About four years ago, when I was appointed to the post of technology director, we somehow sat and talked: “What we should have to be confident in our future” and we came to what I call our four major tasks .
The big task at number one, which arose four years ago, concerned the Big Data and our abilities to take advantage of the large information flows arising on the planet. This is necessary so that we can understand what is happening in them and protect national security. That's what we do.
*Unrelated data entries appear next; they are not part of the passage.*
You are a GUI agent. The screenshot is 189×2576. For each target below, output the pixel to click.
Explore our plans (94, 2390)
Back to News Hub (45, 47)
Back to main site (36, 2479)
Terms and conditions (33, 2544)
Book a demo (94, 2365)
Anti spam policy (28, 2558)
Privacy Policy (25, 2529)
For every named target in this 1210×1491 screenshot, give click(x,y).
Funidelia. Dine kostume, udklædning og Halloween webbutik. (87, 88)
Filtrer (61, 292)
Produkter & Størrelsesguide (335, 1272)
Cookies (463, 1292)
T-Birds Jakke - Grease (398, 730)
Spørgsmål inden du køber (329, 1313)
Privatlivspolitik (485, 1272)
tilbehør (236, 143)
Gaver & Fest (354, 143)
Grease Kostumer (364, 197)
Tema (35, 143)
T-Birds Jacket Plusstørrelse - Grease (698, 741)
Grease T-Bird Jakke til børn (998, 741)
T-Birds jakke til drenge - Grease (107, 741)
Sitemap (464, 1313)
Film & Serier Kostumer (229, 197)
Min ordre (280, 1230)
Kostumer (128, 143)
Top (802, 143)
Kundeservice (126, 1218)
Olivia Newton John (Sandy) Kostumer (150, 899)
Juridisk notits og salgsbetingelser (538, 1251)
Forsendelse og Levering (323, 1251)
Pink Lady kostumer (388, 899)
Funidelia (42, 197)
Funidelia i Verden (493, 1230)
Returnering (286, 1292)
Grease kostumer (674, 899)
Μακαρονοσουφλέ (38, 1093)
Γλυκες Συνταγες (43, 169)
Number two - and that was before talking about sequestration and other things - the fact that we have a certain responsibility before you - taxpayers, and you need to be sure that we have spent every dollar as efficiently as possible. But when we think about efficiency, it’s not a matter of lower cost. This is a proposal of the best value, and for us “value” is defined as results divided by cost and time. Better results in less time and less money give more value.
Thirdly, and sometimes on this we deliberately emphasize that we must interact together as a community, despite the fact that you have to read that everything is working incorrectly, that we are not sharing information, and so on. In fact, it is not. We do our work well. And like any organization that is similar to those that exist in private business, we consider problems from different points of view and angles, and sometimes this gives rise to small discussions about the right way to solve the issues we face.
Number four is staff. If we do not have talents - people with the abilities we need, we will not be able to carry out the tasks that we set for ourselves.
Then we announced that in order to achieve these goals, we would need to have a solid foundation in which we are going to make investments. We have brought together six key technologies to solve our problems, and we are going to invest in these technologies for a long time.
All this is necessary in order for us to have confidence that we are a viable and competitive organization, aspiring to the future.
These are fairly simple things and you know them well, but safe mobility for us is a topic of great importance. Mobile technology is not safe. Repeat after me: Mobile technology is not safe. And indeed it is. How are we going to make them safe in our environment so that we can benefit from them? This is a serious task.
The second thing given here is what we call advanced analytics. In fact, we view analytics as a service. By this we mean everything we need to do with Big Data — to do the work necessary to maintain the security of our nation.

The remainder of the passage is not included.